Exercise description
Your response should contain each line of the data that includes "computer".

Supplied entries
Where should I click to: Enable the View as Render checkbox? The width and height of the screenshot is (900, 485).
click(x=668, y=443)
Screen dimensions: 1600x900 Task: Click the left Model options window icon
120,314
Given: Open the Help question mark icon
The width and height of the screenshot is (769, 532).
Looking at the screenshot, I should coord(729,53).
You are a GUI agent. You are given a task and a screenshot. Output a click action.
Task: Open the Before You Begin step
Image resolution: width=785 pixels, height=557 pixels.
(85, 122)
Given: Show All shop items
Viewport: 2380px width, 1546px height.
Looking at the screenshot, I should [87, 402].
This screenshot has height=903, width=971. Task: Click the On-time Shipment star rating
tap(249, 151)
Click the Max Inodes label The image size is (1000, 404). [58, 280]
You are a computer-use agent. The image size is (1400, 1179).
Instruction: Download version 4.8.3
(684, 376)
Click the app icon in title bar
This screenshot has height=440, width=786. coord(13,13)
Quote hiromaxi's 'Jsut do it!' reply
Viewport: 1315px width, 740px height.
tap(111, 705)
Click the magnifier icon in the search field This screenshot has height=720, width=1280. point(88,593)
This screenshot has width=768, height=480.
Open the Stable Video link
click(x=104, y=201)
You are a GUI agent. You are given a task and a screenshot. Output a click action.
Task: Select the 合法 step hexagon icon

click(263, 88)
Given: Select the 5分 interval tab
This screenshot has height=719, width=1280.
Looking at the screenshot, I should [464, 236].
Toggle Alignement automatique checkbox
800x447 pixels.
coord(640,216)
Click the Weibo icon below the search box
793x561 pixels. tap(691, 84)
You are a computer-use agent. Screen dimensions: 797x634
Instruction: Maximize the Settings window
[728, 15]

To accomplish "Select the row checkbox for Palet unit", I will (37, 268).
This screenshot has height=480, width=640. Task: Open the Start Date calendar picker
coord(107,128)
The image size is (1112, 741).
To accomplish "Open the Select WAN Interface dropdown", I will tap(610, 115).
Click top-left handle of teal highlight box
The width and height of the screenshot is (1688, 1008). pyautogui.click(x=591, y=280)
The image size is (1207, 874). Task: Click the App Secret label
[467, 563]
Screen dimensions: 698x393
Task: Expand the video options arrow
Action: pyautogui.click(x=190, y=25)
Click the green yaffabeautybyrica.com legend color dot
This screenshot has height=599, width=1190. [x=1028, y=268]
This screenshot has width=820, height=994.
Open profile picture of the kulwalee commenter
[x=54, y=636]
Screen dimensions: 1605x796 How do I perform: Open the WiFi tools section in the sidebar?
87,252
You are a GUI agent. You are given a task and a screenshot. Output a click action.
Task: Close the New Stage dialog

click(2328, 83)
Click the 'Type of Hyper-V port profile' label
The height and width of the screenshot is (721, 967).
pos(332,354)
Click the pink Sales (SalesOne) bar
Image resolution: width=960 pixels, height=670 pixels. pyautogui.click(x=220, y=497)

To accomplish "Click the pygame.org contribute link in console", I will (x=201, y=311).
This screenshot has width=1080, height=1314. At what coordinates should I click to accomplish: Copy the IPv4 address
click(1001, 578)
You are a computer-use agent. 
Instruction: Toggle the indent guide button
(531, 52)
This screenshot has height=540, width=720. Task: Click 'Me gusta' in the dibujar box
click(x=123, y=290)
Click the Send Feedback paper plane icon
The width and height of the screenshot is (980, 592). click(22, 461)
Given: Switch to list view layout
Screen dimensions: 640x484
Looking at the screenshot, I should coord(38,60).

Your solution
You are a computer-use agent. The image size is (1400, 1179).
You are a computer-use agent. Screen dimensions: 797x634
You are a computer-use agent. 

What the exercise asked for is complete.